Developing countries insisted on using documents that have come out of negotiations that have been going on for most of the year.
The new Danish texts were reportedly shown to a few key delegations and rejected out of hand. Delegates waited in the conference hall with no information about when the session would begin.
The issue illustrates the continuing divide between rich and poor blocs here, with developing countries repeatedly accusing the Danes of trying to impose a shape on the summit that will lead to the outcome desired by developed nations.
Towards the end of the evening, a group of about 30 protesters were preparing to spend the night in the centre, apparently with the blessing of security guards.
During the day, police detained more than 240 protesters during the clashes, which led to injuries on both sides.
In the main hall, meanwhile, a succession of presidents and prime ministers made set-piece speeches.
Ethiopian Prime Minister Meles Zenawi, on behalf of the African Union, gave some details of a proposal - drawn up with substantial French involvement - aimed at breaking the impasse here.
"Every one of us knows that Africa has contributed virtually nothing to global warming but has been hit first and hardest," he said.
Mr Zenawi related some elements of his proposal, including that the sum of $50bn per year by 2015 and $100bn per year by 2020 should be raised for poorer countries through "creative financing mechanisms" such as taxes on financial transactions and aviation fuel.
He acknowledged that he knew his proposal "would disappoint those Africans who from the point of view of justice have asked for full compensation for the damage done to our development prospects".
It certainly infuriated the African group of negotiators, because it also endorsed positions that most African countries oppose - notably, a target for maximum temperature rise of 2C (the G8 and EU target), whereas most African governments are committed to 1.5C.
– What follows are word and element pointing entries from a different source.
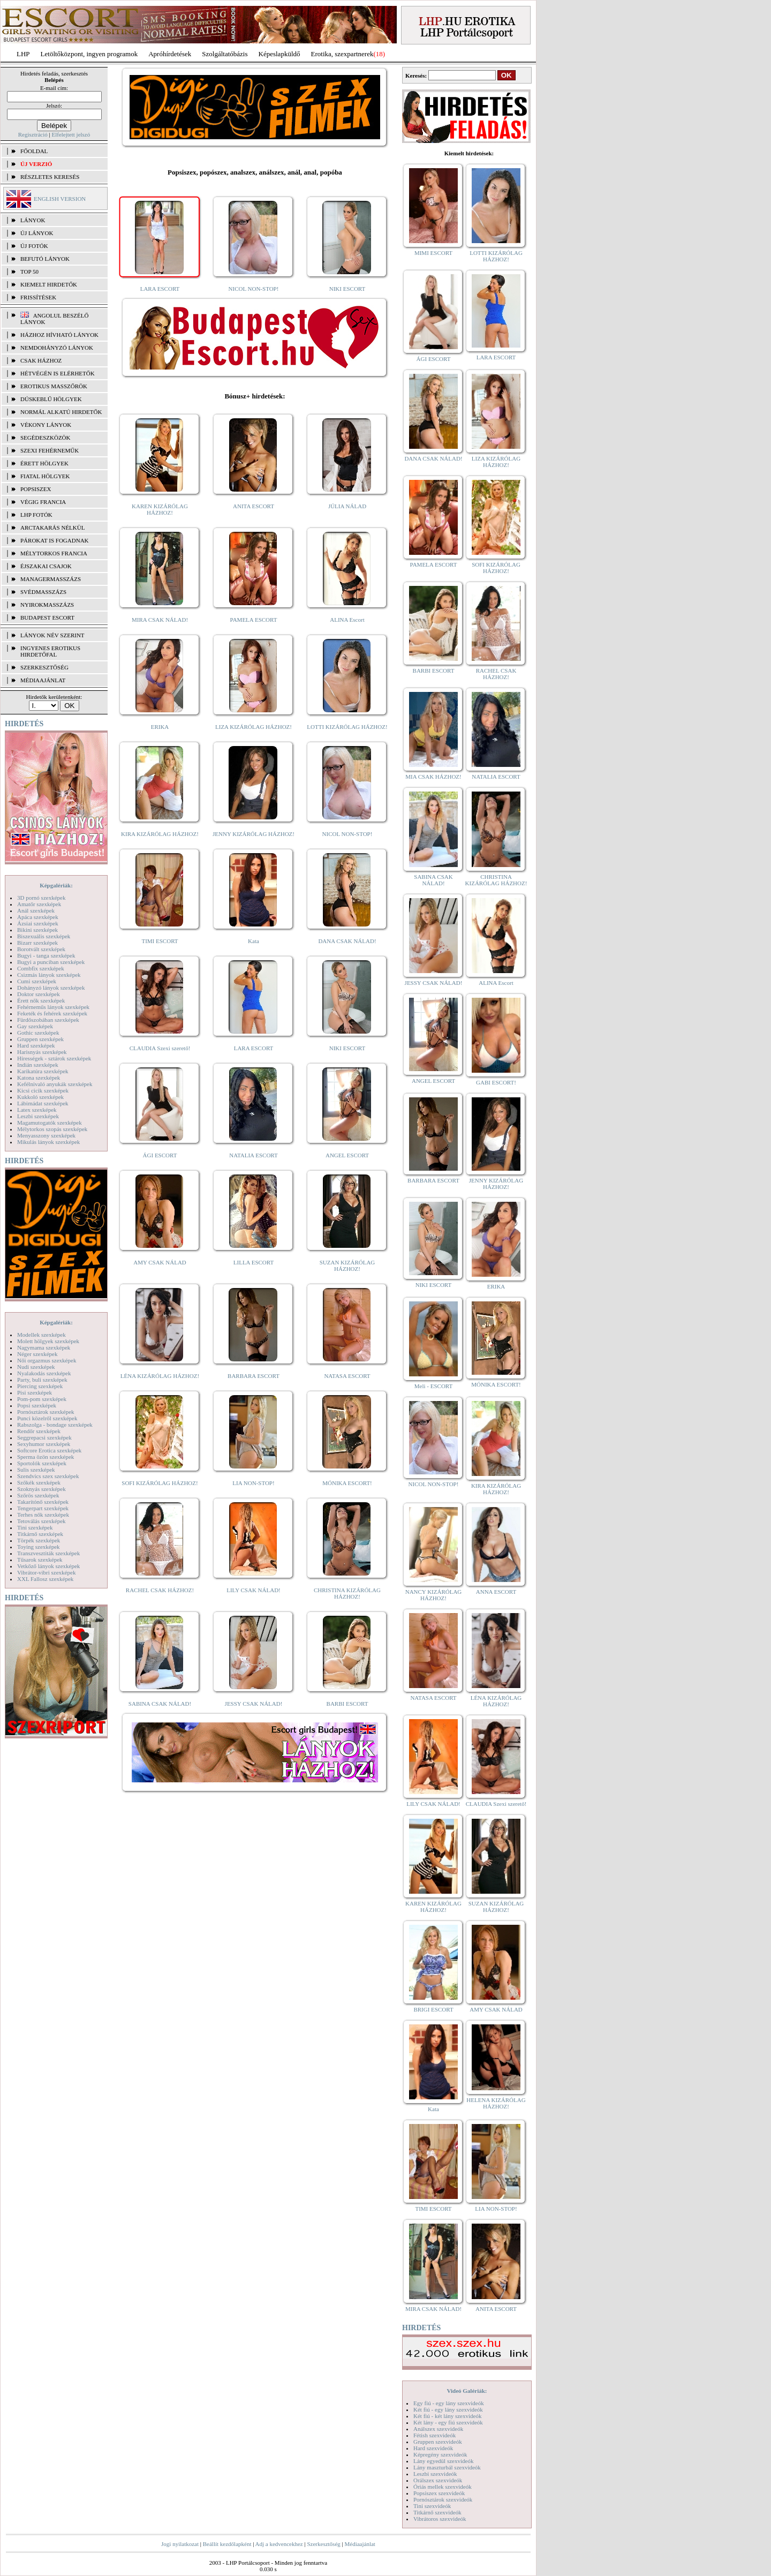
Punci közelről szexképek (47, 1418)
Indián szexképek (37, 1064)
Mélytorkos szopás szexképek (52, 1129)
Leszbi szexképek (38, 1116)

It is not clear whether his proposal has support from other African leaders, however, or from further across the community of poor vulnerable countries such as small island states.
Lord Stern, who has had a strong hand in developing the proposal, said it was "strong and reasonable".
"The rich countries should give their strong support to the Meles plan, which has been put forward by an African leader with the interests of developing countries at its heart."
Worst impacts
Other speeches exemplified the fault lines running through the process.
While EU delegates spoke of achieving the 2C target "if everybody is now ready to overcome the procedural obstacles", developing countries made clear that they viewed the continuing chaos over texts as a matter of principle, not procedure.
And Nauru's president, Marcus Stephen, demanded proper legal negotiations on the lower temperature target.
"The science tells us that we must limit the rise in global temperature to well below 1.5C to preserve the chance of avoiding the worst impacts of climate change.
"To accept anything less would mean the destruction of our marine ecosystems, shortages of food and water, and the relocation of our communities. Please tell me - how is this practical?"
Earlier, UK Prime Minister Gordon Brown conceded that a deal might not be achievable here.
But, he added: "If you don't get an agreement this week, people will doubt whether you can get an agreement at all."